Turning to the figures, FIG. 3 illustrates a configuration of packet analyzers 2 corresponding to a single host 4, or a defined group of hosts 4. It will be appreciated that reference numeral 4 may refer to either a single host, or a group of hosts, where the group may comprise multiple devices that access a network through, for example, a gateway, a cable modem, a DSL modem, or other similar device. Preferably, each packet analyzer is a leaky bucket state machine known in the art. A given host 4 may transmit multiple types of packet traffic to a communication network 6, such as, for example, the Internet. Packet traffic is received by a central device 8, such as a switch or router, which evaluates the content of the traffic packets to determine what to do with them.

In general, switch 8, which, as described above may be a Layer 2 switch or Layer 3 router, inspects traffic stream packets sent by each host, or group of hosts, connected to the switch to determine if the pattern of traffic sent by the host(s) is similar to conventional traffic pattern norms for the network.
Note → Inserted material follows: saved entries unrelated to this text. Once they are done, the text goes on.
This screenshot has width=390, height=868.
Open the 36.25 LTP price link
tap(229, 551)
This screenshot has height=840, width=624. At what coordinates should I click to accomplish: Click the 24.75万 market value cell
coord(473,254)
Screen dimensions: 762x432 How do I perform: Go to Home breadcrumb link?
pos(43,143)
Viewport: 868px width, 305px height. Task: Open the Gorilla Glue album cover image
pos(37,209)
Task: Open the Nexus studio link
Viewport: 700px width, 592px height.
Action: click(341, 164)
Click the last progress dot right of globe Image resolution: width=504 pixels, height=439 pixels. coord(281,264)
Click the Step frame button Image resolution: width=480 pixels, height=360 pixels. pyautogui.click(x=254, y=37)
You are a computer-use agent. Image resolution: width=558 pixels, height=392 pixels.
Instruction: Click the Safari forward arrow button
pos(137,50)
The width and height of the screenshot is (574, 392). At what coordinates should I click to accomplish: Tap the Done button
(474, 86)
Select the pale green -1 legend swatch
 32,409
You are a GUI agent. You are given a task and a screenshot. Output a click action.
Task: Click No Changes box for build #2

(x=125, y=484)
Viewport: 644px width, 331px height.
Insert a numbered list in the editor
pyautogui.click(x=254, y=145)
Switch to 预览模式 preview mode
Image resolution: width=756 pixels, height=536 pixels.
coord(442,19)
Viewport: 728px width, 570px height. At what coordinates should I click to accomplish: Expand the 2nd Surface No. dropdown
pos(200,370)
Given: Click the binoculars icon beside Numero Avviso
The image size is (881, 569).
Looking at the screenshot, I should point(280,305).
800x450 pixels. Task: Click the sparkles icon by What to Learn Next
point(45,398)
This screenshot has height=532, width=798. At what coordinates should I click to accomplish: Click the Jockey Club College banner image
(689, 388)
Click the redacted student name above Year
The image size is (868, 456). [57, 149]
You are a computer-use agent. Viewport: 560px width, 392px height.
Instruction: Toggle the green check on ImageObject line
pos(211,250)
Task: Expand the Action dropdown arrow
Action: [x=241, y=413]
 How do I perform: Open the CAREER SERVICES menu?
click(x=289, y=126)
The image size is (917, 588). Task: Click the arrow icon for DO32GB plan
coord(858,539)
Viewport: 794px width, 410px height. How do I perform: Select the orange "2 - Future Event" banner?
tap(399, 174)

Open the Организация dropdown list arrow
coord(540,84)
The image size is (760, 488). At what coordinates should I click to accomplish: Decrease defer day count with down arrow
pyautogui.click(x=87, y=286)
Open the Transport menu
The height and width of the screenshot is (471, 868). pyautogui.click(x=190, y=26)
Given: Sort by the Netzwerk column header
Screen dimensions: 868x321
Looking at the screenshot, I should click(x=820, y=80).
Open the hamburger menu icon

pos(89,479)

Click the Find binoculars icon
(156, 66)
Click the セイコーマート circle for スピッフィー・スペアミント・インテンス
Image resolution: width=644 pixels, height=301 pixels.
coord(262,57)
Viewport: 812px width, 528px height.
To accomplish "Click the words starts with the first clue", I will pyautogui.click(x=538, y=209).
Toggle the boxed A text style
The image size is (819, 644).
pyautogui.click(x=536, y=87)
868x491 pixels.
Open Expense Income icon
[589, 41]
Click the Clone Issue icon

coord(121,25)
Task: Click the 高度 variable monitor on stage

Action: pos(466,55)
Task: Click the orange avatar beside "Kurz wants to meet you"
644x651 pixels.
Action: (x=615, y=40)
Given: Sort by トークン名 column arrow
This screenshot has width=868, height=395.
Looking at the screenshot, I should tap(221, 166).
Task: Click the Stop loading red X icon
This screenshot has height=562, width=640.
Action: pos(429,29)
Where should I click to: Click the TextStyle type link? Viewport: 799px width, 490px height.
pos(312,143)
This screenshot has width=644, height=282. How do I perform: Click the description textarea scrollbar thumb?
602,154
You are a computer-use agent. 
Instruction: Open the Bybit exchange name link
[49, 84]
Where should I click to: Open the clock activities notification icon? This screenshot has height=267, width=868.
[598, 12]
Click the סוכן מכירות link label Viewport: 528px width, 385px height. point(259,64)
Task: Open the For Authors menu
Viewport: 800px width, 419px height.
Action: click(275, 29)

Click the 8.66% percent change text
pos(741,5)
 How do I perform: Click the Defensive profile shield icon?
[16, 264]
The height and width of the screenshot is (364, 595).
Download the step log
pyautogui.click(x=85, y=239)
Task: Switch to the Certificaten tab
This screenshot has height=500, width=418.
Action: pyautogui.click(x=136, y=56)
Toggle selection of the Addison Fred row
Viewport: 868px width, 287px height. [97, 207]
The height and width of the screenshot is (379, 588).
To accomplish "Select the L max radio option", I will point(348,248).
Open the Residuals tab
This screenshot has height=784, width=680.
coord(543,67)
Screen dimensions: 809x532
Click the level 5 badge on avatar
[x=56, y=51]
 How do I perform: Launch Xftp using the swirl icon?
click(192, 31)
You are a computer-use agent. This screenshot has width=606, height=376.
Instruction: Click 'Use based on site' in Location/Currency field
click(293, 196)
Traffic whose patterns are deemed to be outside of a range that is predetermined to be ‘normal’ may be dropped, discarded, or throttled. Traffic whose patterns are deemed to be “normal” will be passed.

Traffic that is passed may include packets that contain instructions for the central device's 8 central processor unit (“CPU”) to execute. Other traffic packets may be associated with traffic that is passive, or that is destined for other parts of the network 6, and thus pass through the central device 8 on to their final destination with minimal processing by the central device's processor, or CPU.

Because packets that are generated by network hackers and attackers are generally the same types of packets that would be sent by a well-behaved, legitimate host in the course of normal network operation, simply dropping packet type(s) that are used in a particular attack may also interfere with normal network operation. In addition, inspecting traffic from all hosts connected to a switch can cause the CPU to exhaust its resources at the switch, thus leading to the DoS problem that the attacker is trying to create. Furthermore, it is difficult to give preferential treatment to the traffic from one host over another, because it is not known which host(s) will be acting as an attacker at any point in time.

To accomplish this task, traffic arriving at the switch 8 is first classified into categories of characteristics, or types, known in the art. For example, the classified categories of traffic might include ARP traffic, DHCP traffic, routing protocol traffic (such as RIP, OSPF, BGP, IS-IS, etc.), HTTP-based web surfing traffic, traffic that must be processed by the switch (such as ICMPs), and traffic that the switch must forward. In addition to protocols, other categories of common characteristics may include range of layer 4 ports, range of layer 2 MAC addresses, range of IP addresses, layer 5 identifiers and service identifiers, all of which are known in the art. Other characteristics for relating packets and streams of traffic may be included, or added as DoS attacks evolve. Thus, traffic types are not limited to the categories listed above. However, a common thread among the types of traffic packets that typically cause central device's 8 processor to become overloaded include those that contain instruction for the CPU to execute one or more operations, thus consuming processor resources that could otherwise be used for responding to other requested traffic operations.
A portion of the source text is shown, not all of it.